Zia Puig is a Feminist Studies doctoral student at UC Santa Cruz, where they also work as the Program Coordinator at the Disability Resource Center, and as a researcher-artist for the Critical Realities Studio. Krizia’s work explores issues related to affective robotics and space exploration, focusing on the study of future Mars settlements through frameworks that include feminist & crip technoscience, critical race & ethnic studies, and astronomy & astrophysics.

Dorothy Santos is a Filipina American writer, curator, and researcher whose academic interests include digital art, computational media, and biotechnology. Born and raised in San Francisco, California, she holds Bachelor’s degrees in Philosophy and Psychology from the University of San Francisco and received her Master’s degree in Visual and Critical Studies at the California College of the Arts. She is currently a Ph.D. student in Film and Digital Media at the University of California, Santa Cruz as a Eugene V. Cota-Robles fellow. Her work appears in art21, Art Practical, Rhizome, Hyperallergic, Ars Technica, Vice Motherboard, and SF MOMA’s Open Space. Her essay “Materiality to Machines: Manufacturing the Organic and Hypotheses for Future Imaginings,” was published in The Routledge Companion to Biology in Art and Architecture.

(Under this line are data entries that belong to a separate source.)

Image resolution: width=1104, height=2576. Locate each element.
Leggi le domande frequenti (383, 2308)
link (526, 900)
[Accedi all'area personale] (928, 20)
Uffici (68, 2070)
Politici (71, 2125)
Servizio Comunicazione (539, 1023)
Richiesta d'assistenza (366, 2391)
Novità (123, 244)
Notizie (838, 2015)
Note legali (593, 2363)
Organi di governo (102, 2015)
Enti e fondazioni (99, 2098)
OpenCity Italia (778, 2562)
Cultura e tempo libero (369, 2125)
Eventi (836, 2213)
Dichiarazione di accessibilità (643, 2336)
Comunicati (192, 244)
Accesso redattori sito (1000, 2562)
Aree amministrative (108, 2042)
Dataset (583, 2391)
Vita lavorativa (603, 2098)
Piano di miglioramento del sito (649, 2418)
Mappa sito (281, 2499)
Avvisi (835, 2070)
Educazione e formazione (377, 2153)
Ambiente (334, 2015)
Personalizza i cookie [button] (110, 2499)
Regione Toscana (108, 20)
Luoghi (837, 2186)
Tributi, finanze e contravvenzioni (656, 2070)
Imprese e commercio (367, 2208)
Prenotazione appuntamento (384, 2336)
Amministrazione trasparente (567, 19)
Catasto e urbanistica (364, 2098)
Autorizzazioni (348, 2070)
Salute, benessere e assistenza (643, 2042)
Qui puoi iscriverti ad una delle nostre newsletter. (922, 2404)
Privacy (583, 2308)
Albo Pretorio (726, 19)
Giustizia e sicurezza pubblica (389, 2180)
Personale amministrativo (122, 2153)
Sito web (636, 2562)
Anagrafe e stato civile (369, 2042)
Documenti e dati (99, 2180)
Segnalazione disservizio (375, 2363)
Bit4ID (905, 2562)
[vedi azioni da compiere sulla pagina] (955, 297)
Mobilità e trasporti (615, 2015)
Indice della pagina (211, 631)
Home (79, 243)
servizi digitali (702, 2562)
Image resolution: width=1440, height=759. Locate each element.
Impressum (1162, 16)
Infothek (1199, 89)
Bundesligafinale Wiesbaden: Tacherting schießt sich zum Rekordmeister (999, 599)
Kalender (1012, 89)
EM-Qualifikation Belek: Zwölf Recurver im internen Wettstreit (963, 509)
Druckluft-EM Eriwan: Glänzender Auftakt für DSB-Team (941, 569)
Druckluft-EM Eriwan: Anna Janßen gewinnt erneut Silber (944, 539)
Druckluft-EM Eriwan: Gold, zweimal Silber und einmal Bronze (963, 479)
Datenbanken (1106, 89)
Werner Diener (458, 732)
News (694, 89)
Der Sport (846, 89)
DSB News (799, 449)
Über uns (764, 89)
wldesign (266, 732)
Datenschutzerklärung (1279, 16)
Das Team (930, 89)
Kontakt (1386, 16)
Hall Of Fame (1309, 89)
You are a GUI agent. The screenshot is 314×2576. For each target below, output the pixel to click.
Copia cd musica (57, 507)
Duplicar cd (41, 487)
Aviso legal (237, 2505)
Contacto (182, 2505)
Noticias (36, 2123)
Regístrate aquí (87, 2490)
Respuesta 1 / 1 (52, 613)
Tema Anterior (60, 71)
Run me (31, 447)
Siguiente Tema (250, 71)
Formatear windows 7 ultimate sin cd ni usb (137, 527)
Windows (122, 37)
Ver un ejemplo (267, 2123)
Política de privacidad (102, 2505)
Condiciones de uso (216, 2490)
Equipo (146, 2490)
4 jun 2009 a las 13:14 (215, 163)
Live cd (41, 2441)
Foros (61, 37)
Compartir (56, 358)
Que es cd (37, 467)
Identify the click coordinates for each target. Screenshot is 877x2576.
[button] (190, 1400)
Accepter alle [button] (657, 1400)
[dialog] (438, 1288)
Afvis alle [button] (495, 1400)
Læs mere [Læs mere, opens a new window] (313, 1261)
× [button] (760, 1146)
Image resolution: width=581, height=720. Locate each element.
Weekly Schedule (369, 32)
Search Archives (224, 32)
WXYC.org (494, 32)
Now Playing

She serves as a co-curator for REFRESH, a curatorial collective in partnership with Eyebeam, the program manager for the Processing Foundation, and host for the podcast PRNT SCRN produced by Art Practical.

Kara Stone is an artist and scholar interested in the affective and gendered experiences of psychosocial disability, debility, and healing as it relates to art production, particularly videogames. Her artwork has been featured in The Atlantic, Wired, and Vice. She is a member of the Different Games Collective. She holds a BFA in Film Production and master’s degree in Communication and Culture from York University, and is currently a PhD student in Film and Digital Media with a designated emphasis in Feminist Studies at University of California at Santa Cruz.